In the set of integers, one can define the primes to be those integers that can't be written as the product of two non-units. One might wonder which numbers in the set of extended integers have this same property. Prove that $2$, $3$, and $4 \pm \sqrt{10}$ are all extended integers that can't be written as the product of two non-units.
Hint: argue indirectly -- assume they can be written as the product of two non-units and attempt to show that no matter what happens, one of the factors ends up having the defining characteristic of units found above. To do this, try to put things back into the realm of integers by considering the product of the extended integers in question and their conjugates:
$$\begin{array}{lll}
m+n\sqrt{10} &= (a+b\sqrt{10})(c+d\sqrt{10}) &\textrm{, then}\\\\
m-n\sqrt{10} &= (a-b\sqrt{10})(c-d\sqrt{10}) &\textrm{, and so}\\\\
m^2-10n^2 &= (a^2-10b^2)(c^2-10d^2)\\
\end{array}$$
Now we can think about the possible factorizations of $m^2-10n^2$ over the integers, as $m$ and $n$ are chosen so that $m+n\sqrt{10}$ yields $2,3,4+\sqrt{10}$ and $4-\sqrt{10}$, respectively.

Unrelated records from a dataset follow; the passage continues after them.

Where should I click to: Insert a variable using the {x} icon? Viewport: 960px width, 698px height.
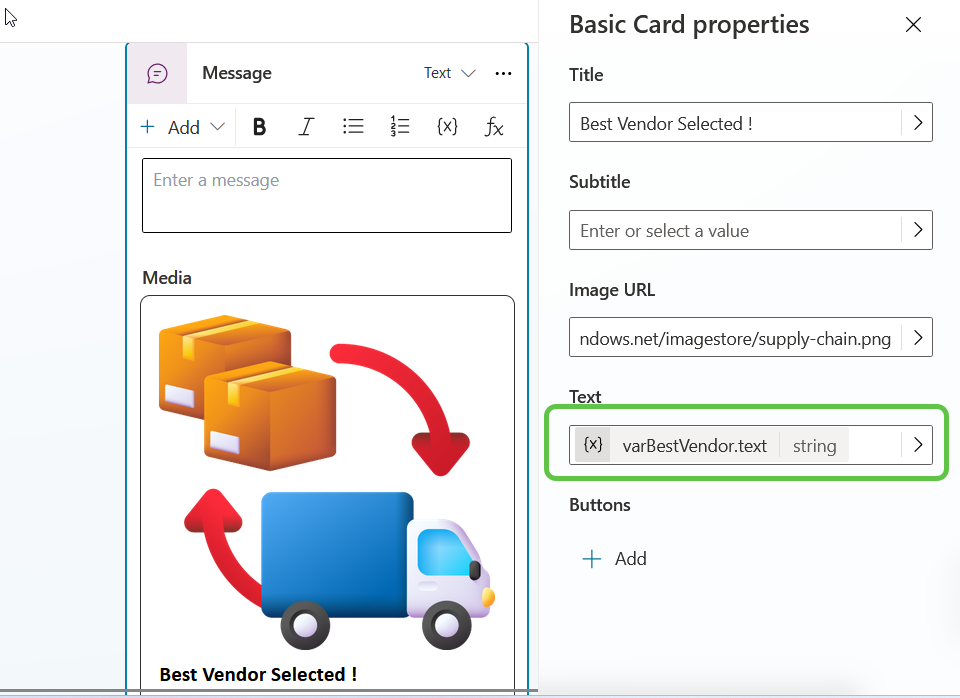point(447,127)
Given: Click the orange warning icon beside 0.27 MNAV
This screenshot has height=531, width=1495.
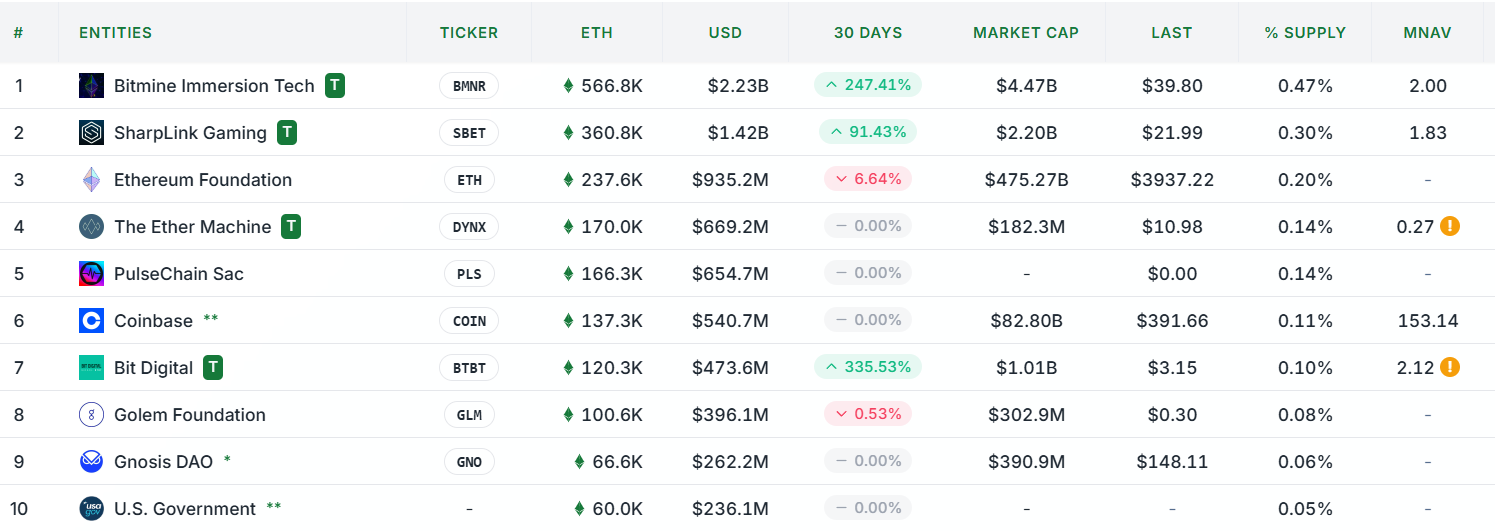Looking at the screenshot, I should point(1449,227).
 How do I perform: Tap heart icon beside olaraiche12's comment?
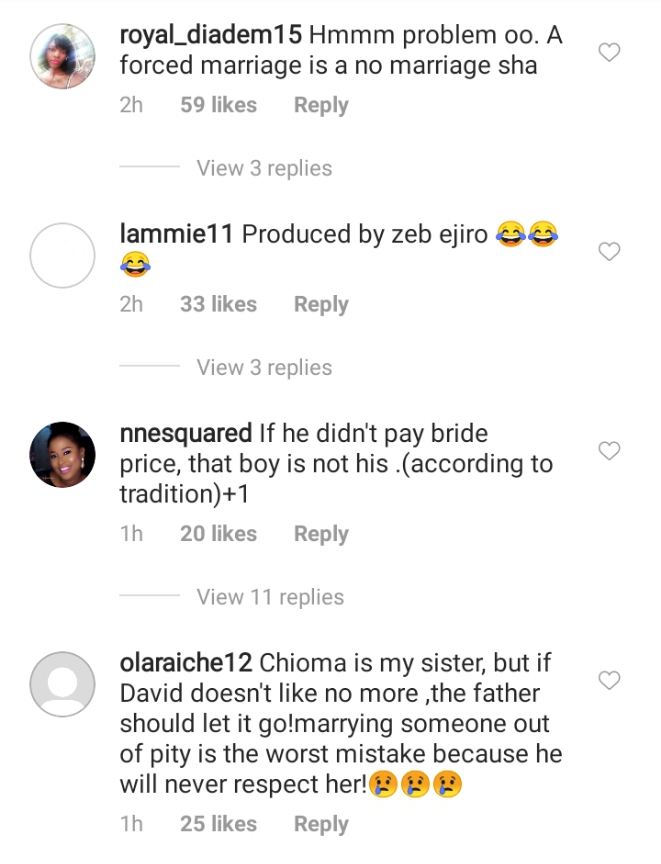[x=609, y=681]
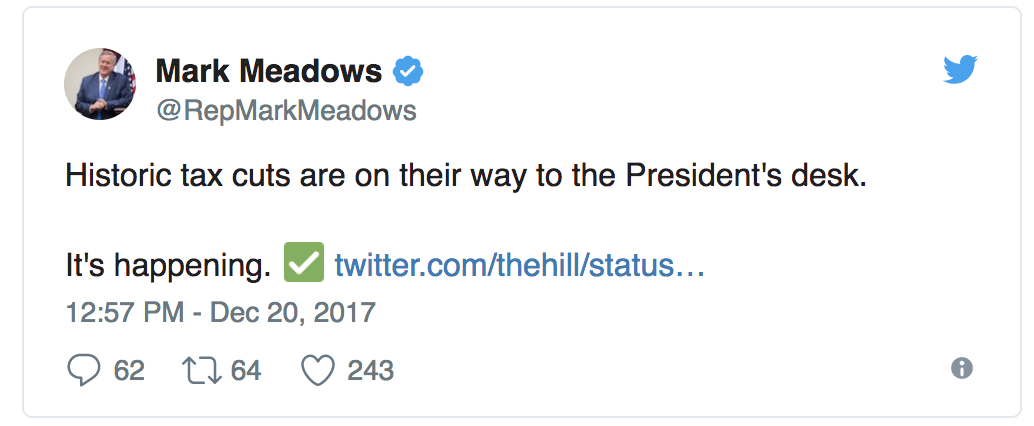Click the retweet count 64
Screen dimensions: 1034x426
(x=245, y=371)
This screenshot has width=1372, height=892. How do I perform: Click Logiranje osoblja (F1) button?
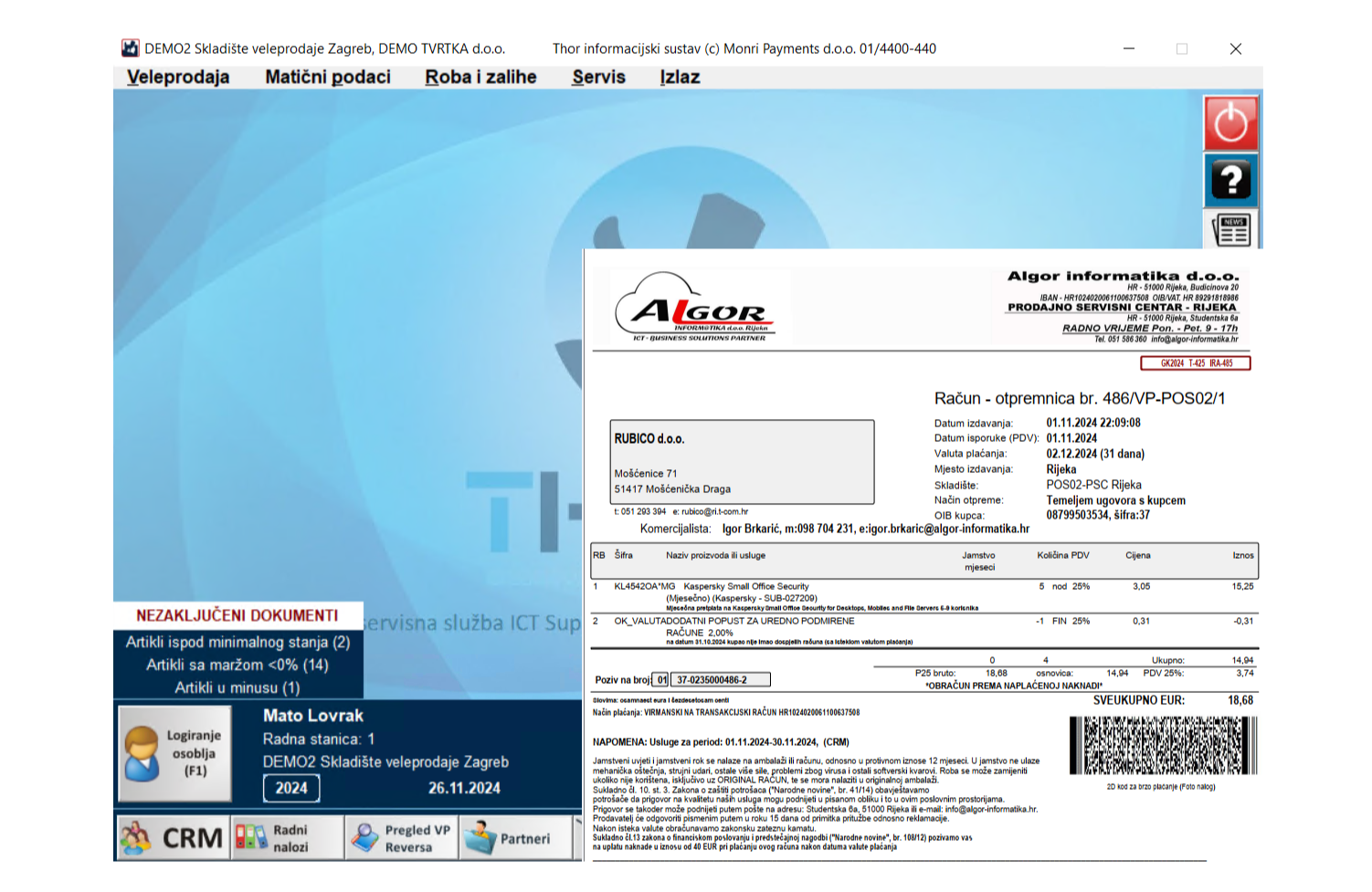coord(175,754)
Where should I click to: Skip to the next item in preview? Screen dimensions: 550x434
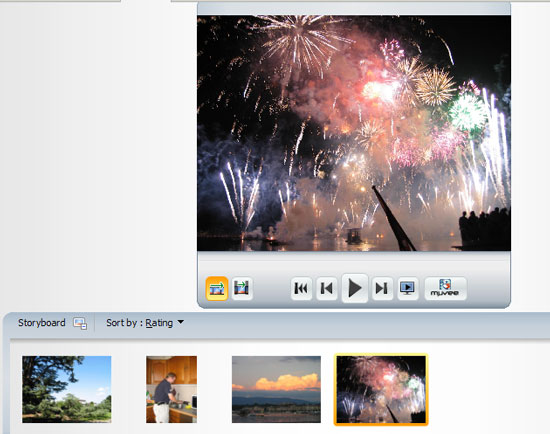coord(382,288)
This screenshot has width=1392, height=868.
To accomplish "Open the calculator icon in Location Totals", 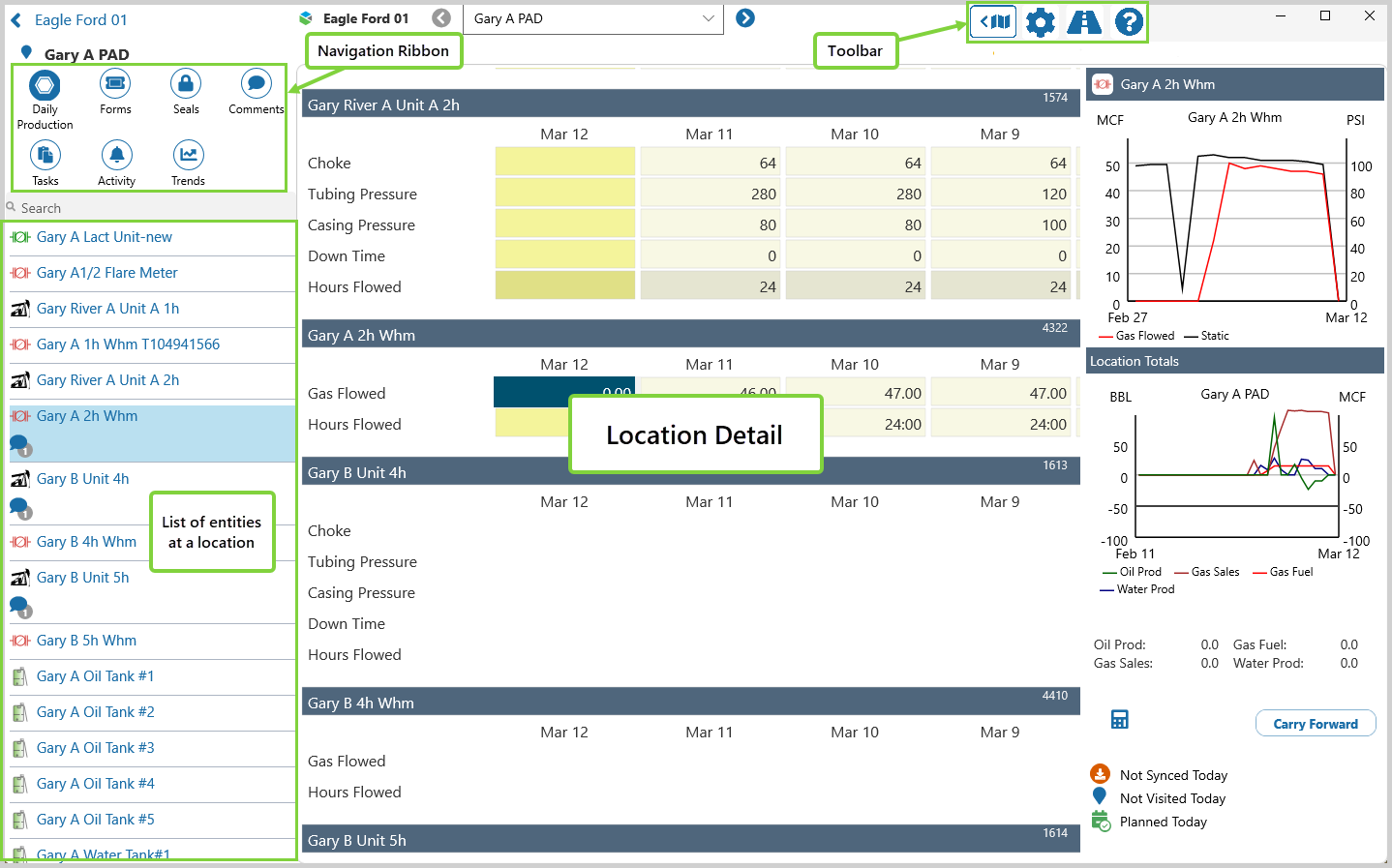I will click(1120, 719).
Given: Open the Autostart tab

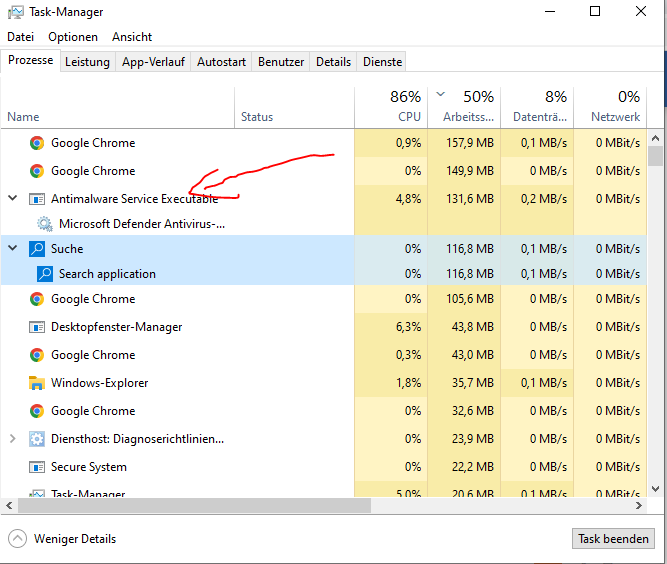Looking at the screenshot, I should coord(221,62).
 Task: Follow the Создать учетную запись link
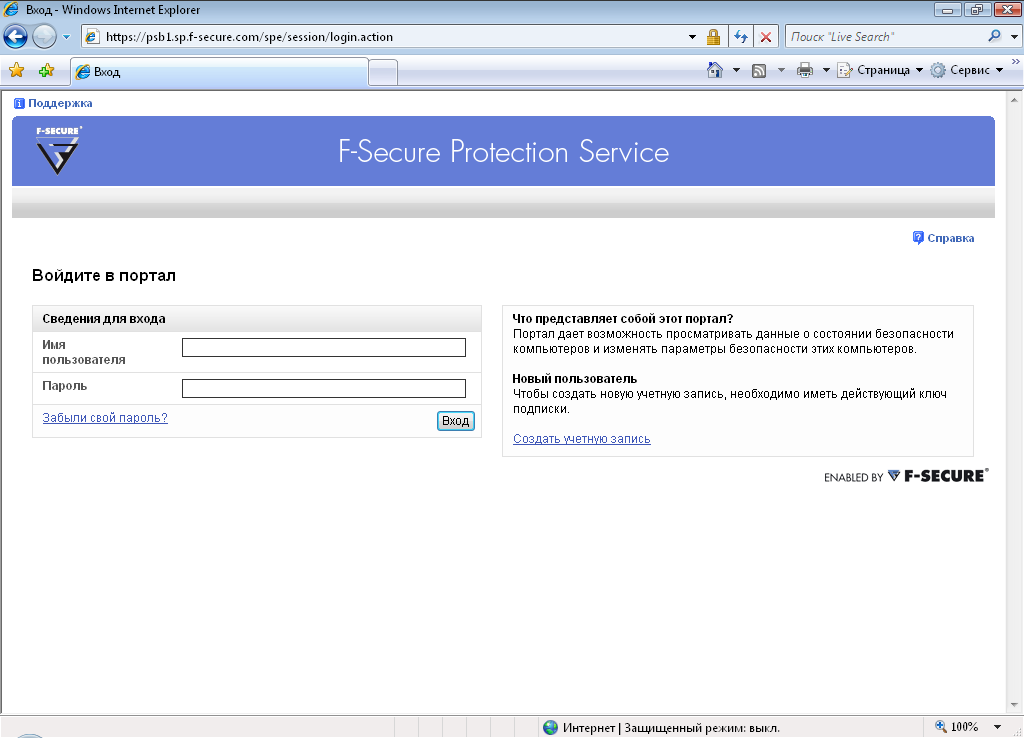[x=582, y=439]
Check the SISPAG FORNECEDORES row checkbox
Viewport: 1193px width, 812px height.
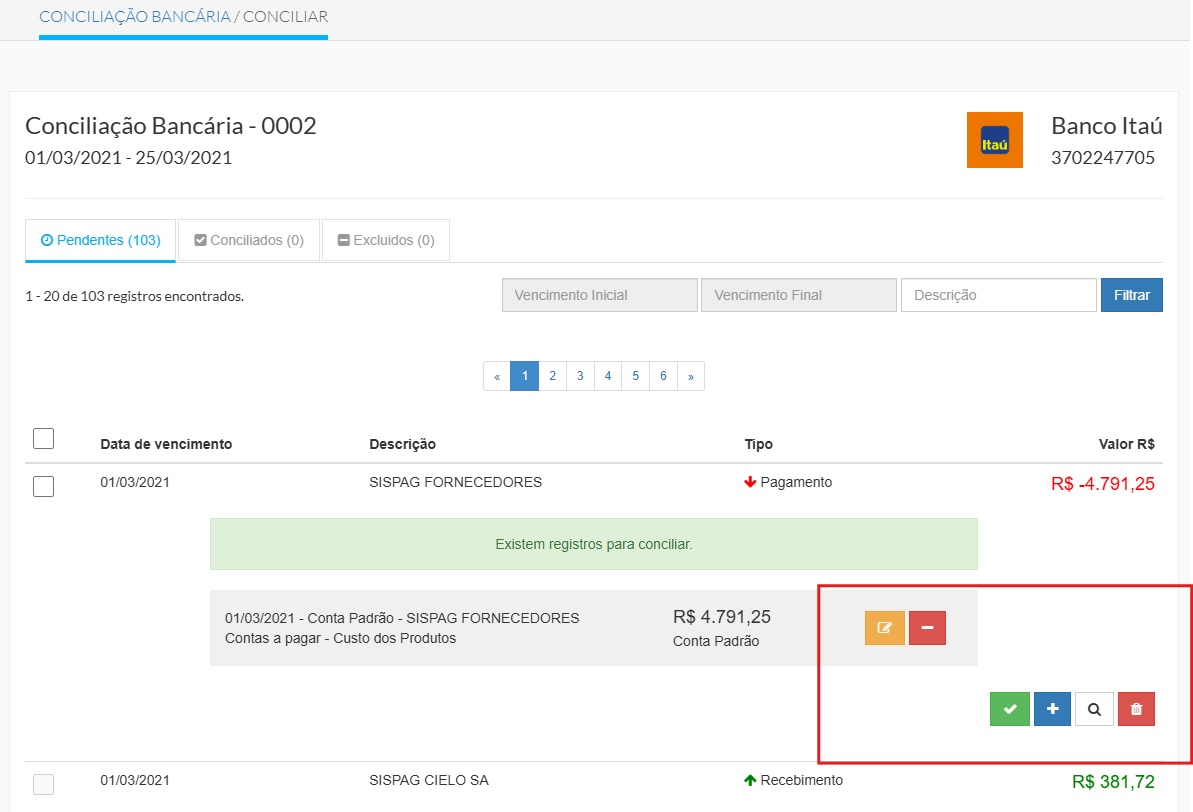44,487
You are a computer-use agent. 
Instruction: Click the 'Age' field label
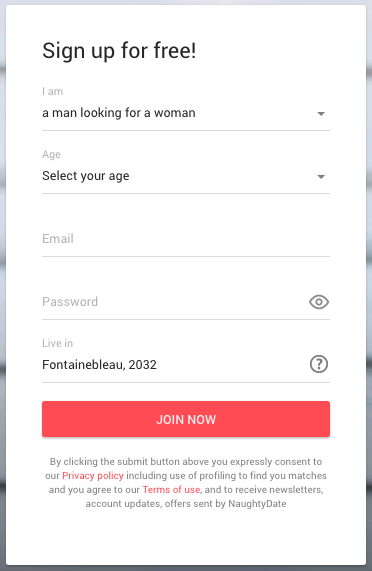(x=51, y=154)
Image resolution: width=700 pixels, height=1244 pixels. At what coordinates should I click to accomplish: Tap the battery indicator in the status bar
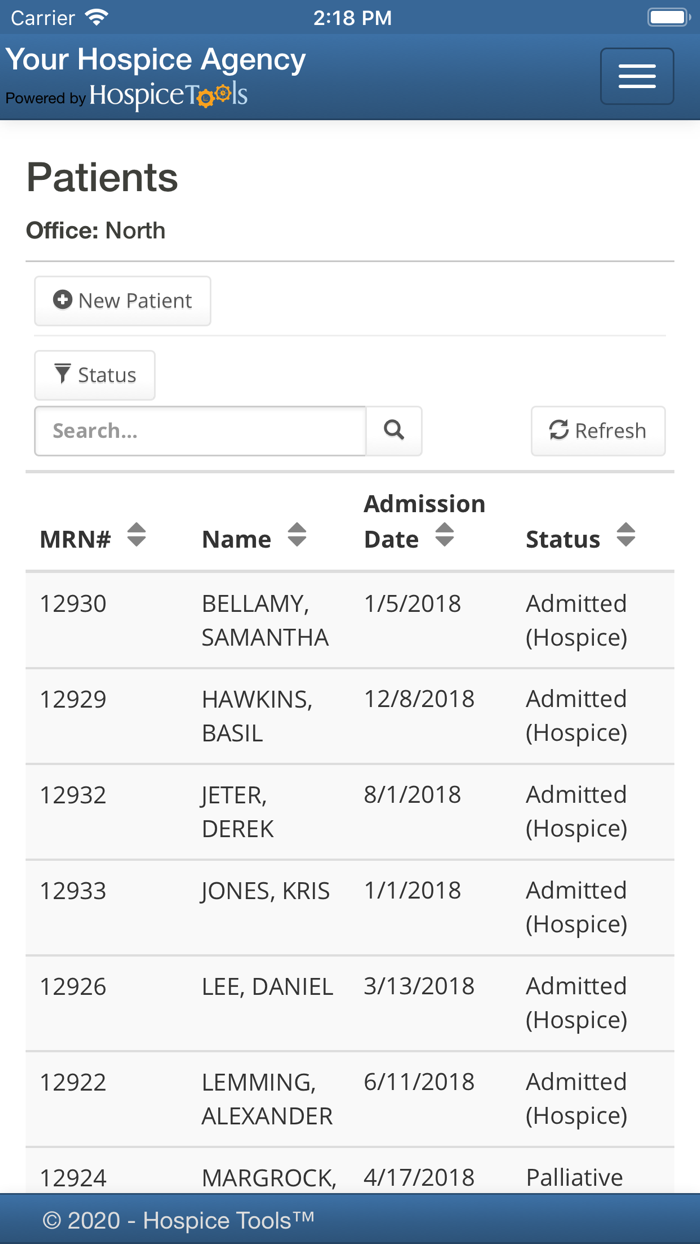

Use these factorizations to show if $a+b\sqrt{10}$ and $c+d\sqrt{10}$ are not units (remember the condition you found in problem 2 above), then in each of these four cases:
$$a^2-10b^2 \quad \quad \textrm{and} \quad \quad c^2-10d^2$$
must be $2, -2, 3$, or $-3$. Finally, show that for any $a$,
$$a^2 \equiv 0,1, \textrm{ or } 4 \pmod{5}$$ and therefore,
$$a^2-10b^2=2,-2,3, \textrm{ or } -3$$
has no integral solutions.
Suppose we call extended integers that can't be written as the product of two non-units indivisibles. Certainly, $6$ can be written as the product of two indivisibles, as $6 = 2 \cdot 3$. Can you find two different indivisibles $m$ and $n$, such that $6=mn$?
We know that $2$ is prime and $2 \mid 6$. Does $2$ have to divide either $m$ or $n$? What might you conclude about the statement "if $p$ is prime and $p \mid mn$, then $p \mid m$ or $p \mid n$" and the unique factorization of integers?
Prove that $\log_5 7$ is irrational.
Prove that every root of an equation of the form $x^n + c_{n-1}x^{n-1} + c_{n-2}x^{n-2} + \cdots + c_1 x + c_0 = 0$ (with each $c_i \in \mathbb{Z}$) is either an integer or irrational, and then use this to show $\sqrt[3]{17}$, $\sqrt[5]{11}$, and $\sqrt[11]{13}$ are all irrational.
Hint: argue the main result indirectly. Assume there is a rational root (i.e., a root expressable as a fraction of integers in lowest terms $a/b$) and try to contradict the lowest terms nature of the fraction in question.
Prime numbers are defined as those numbers that have exactly two divisors. What type of numbers have exactly three divisors? ...exactly four divisors?
Prove that every integer $n \ge 1$ can be written as a product of an integer squared and an integer that has no divisors that are perfect squares (i.e., a square-free integer).